» WORK INSTRUCTIONS: From the line that contains "Instruction: Click brush" to the last line of the data below, transcribe every line exactly. Do not include the pictures.
##########
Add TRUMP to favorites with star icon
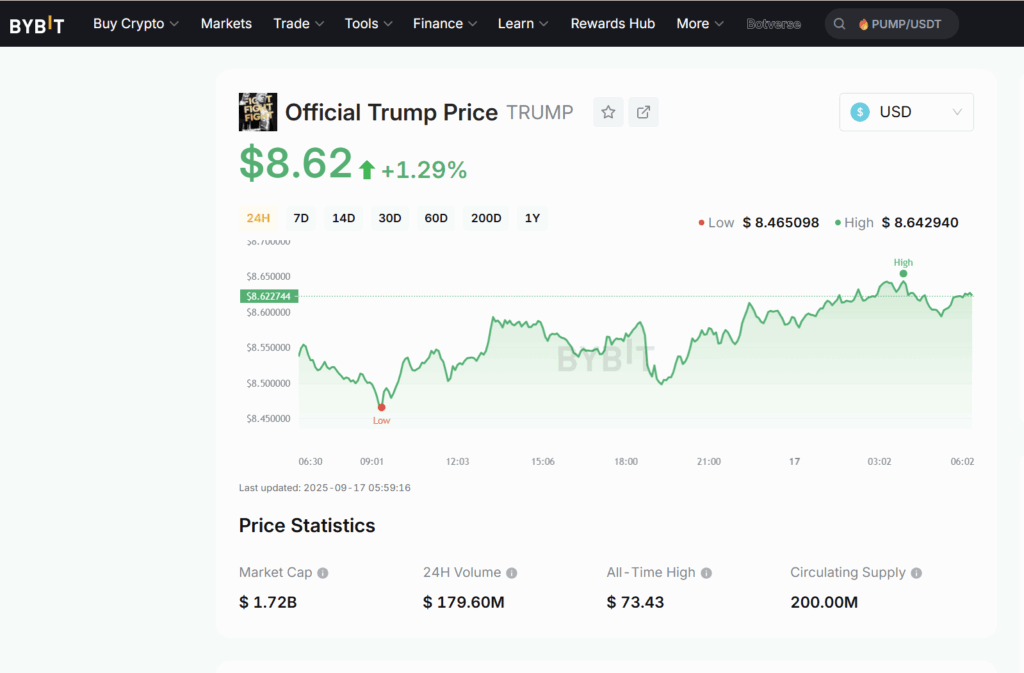 pyautogui.click(x=608, y=112)
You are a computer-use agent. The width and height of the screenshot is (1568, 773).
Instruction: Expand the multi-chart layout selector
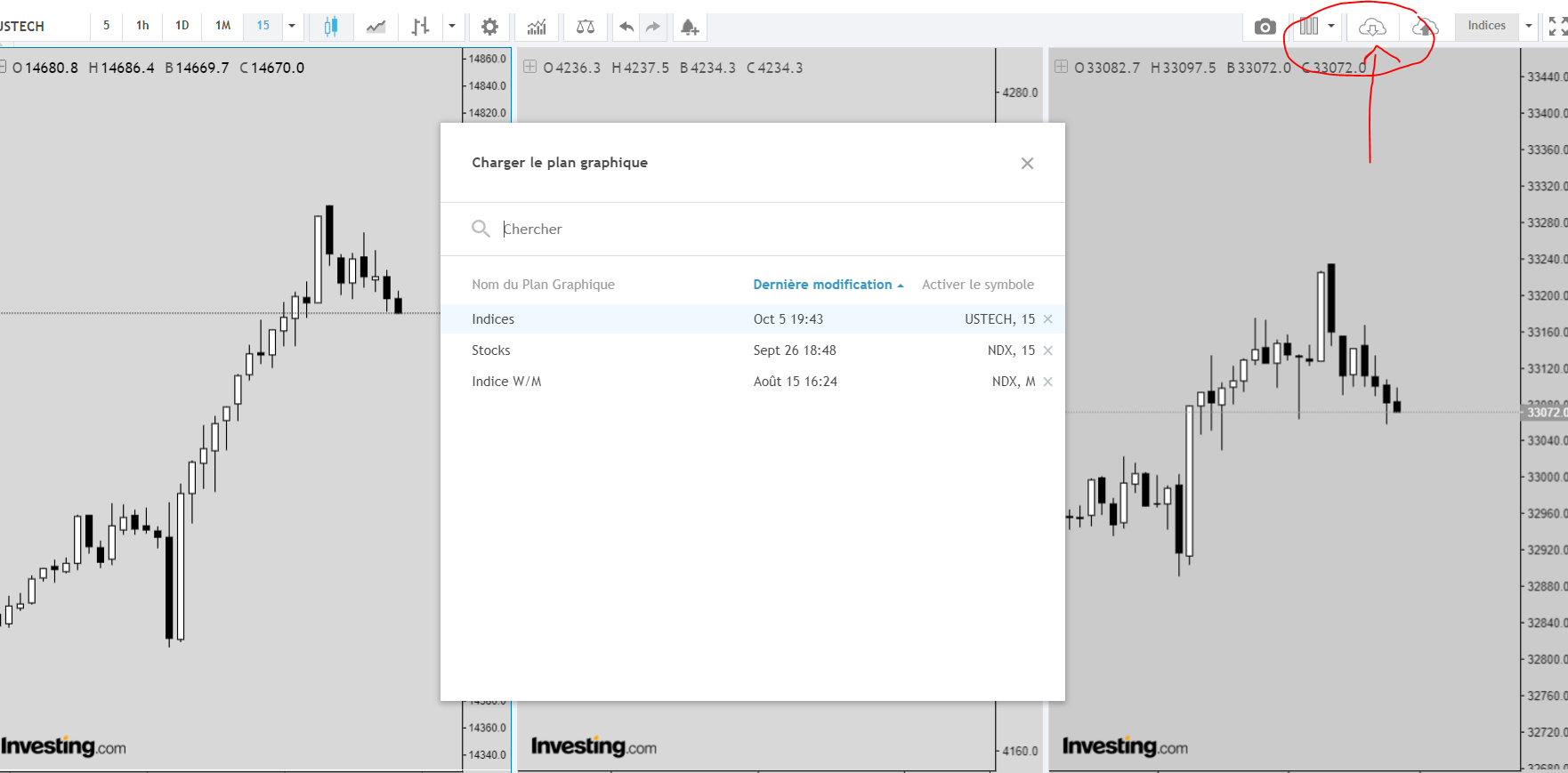point(1331,26)
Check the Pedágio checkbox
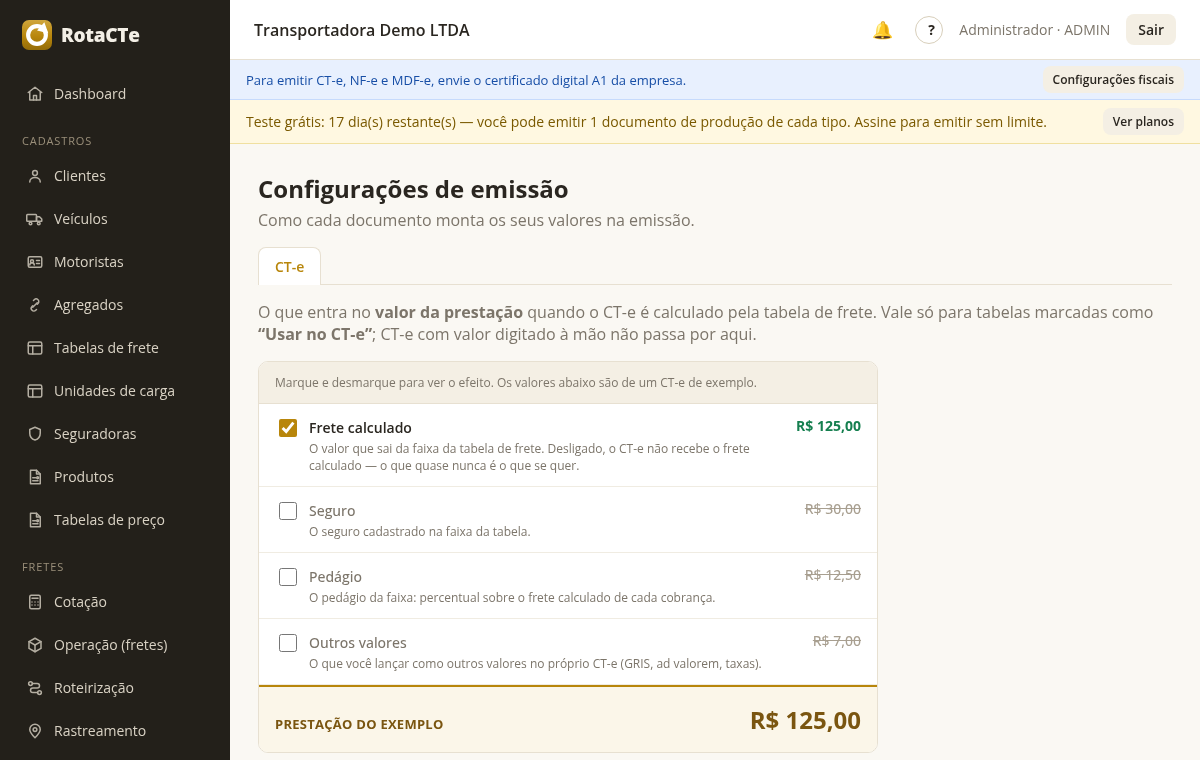The width and height of the screenshot is (1200, 760). point(288,577)
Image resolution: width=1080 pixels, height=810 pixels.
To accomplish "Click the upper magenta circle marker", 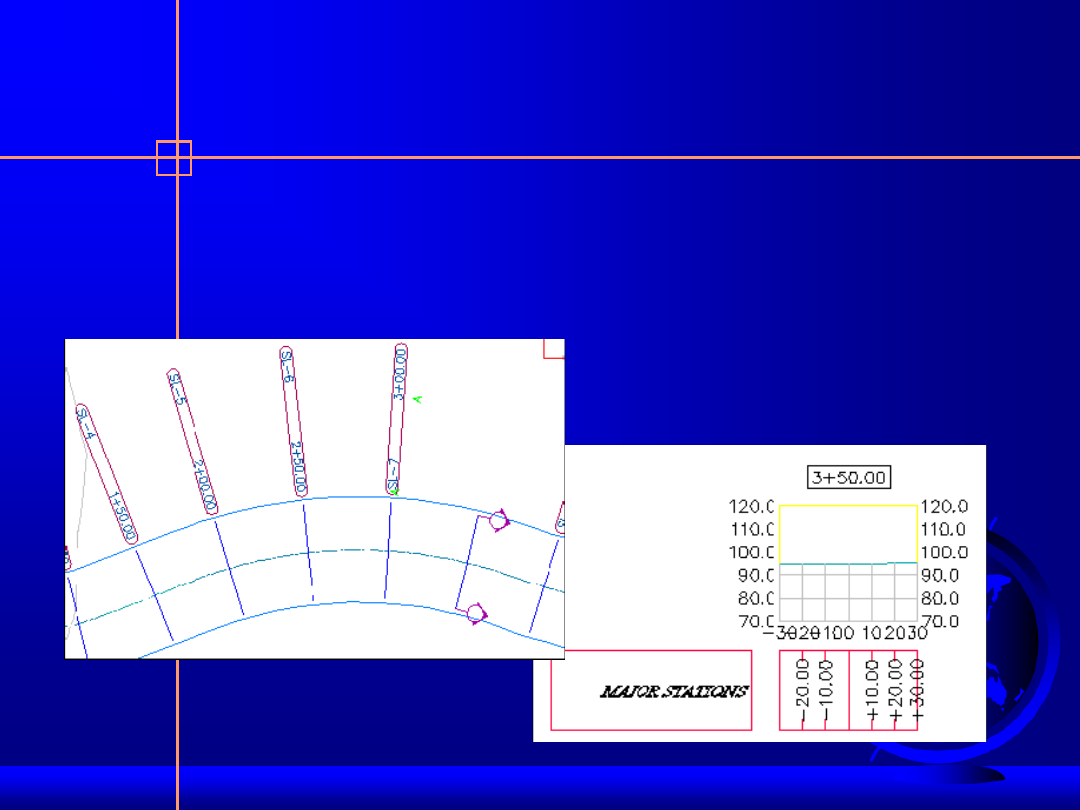I will 497,521.
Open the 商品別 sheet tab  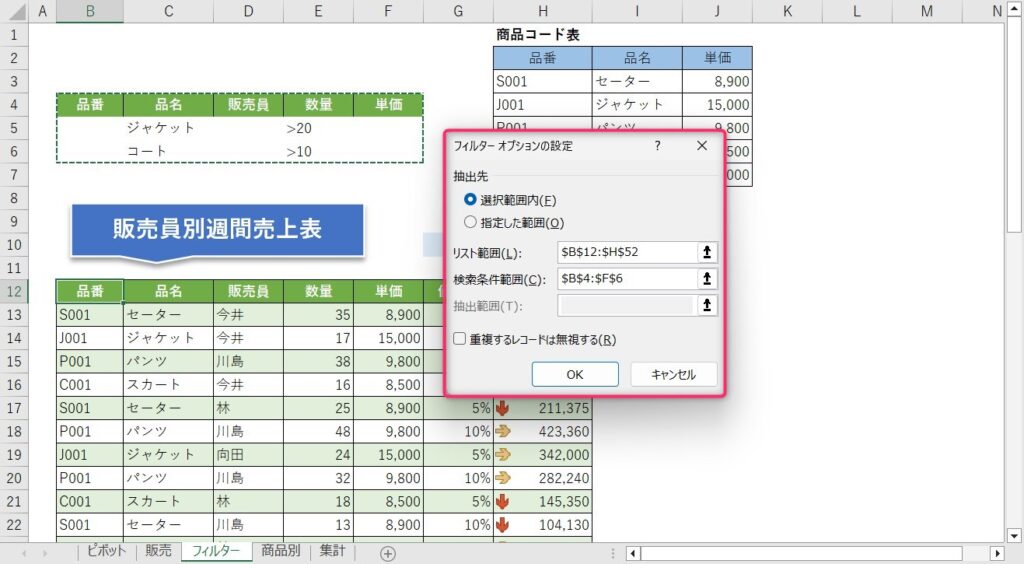(280, 551)
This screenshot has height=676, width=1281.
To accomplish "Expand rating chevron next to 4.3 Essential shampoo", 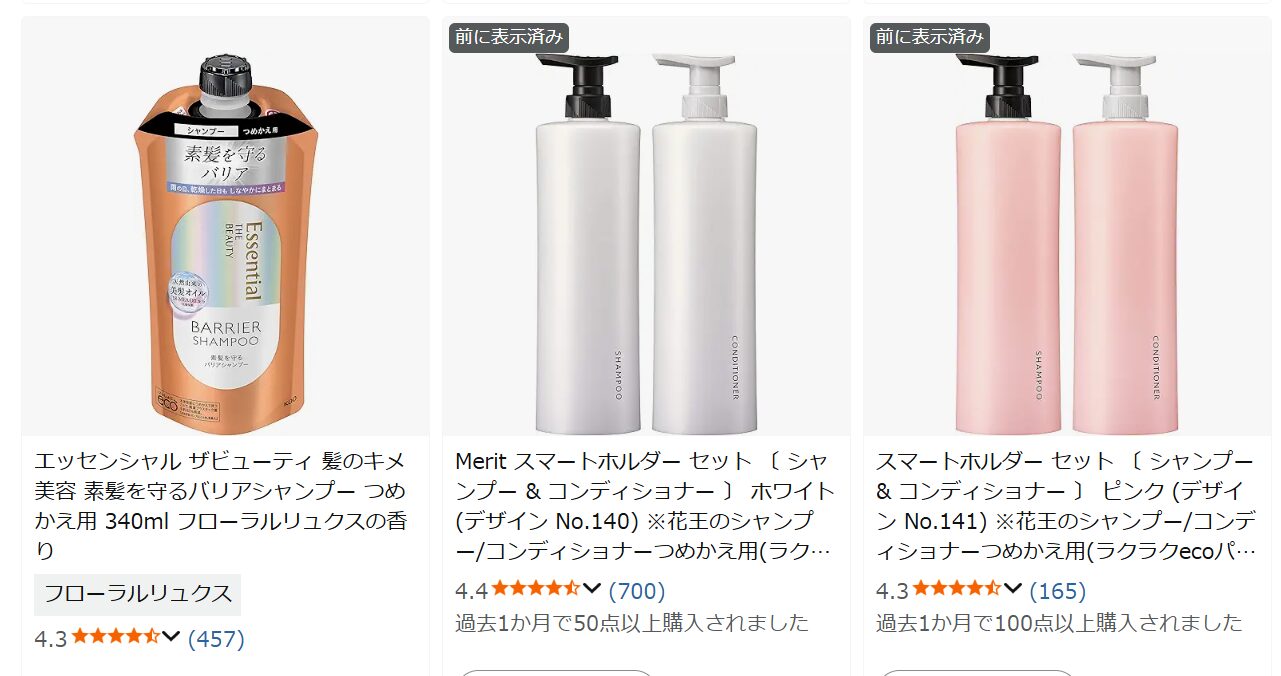I will 171,636.
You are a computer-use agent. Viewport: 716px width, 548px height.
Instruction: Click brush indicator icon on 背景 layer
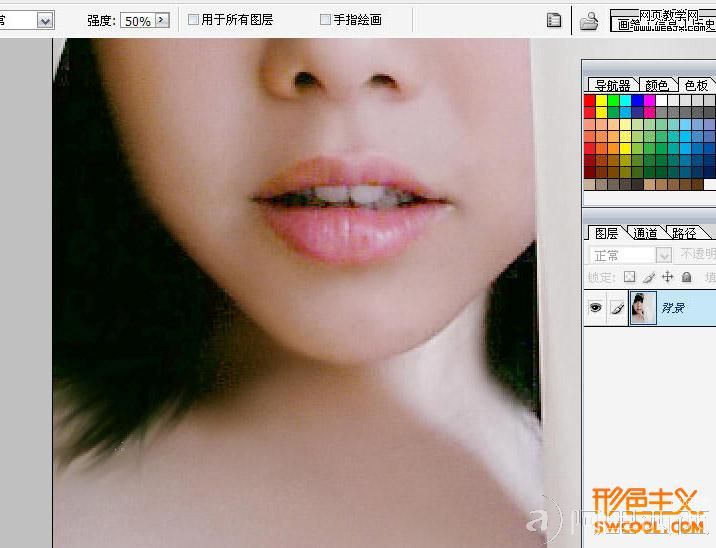[x=617, y=308]
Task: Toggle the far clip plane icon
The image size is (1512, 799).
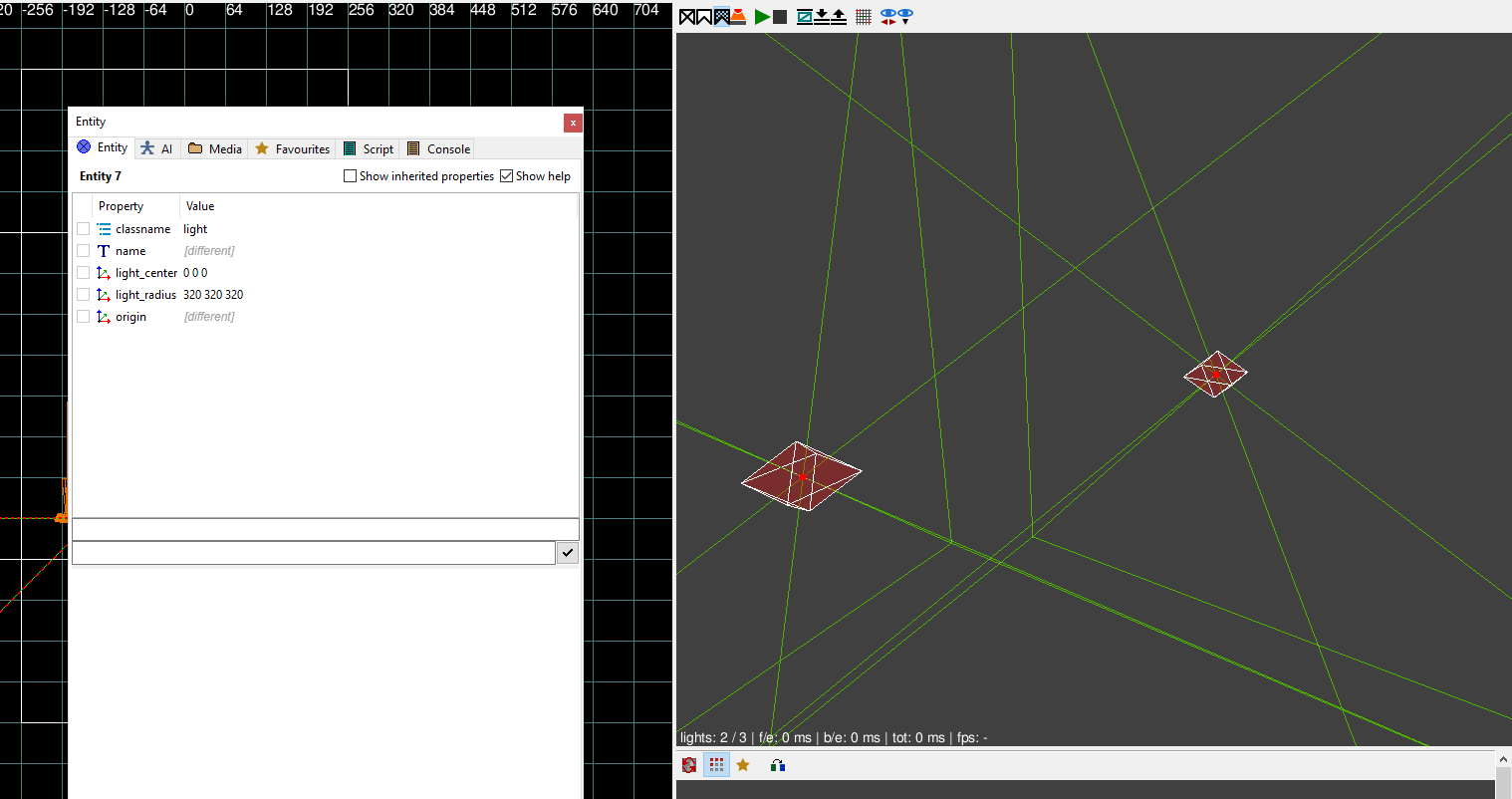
##########
» SOLUTION TO THIS TASK:
Instruction: Click brush indicator icon on 背景 layer
[x=617, y=308]
Task: Toggle the far clip plane icon
The image size is (1512, 799).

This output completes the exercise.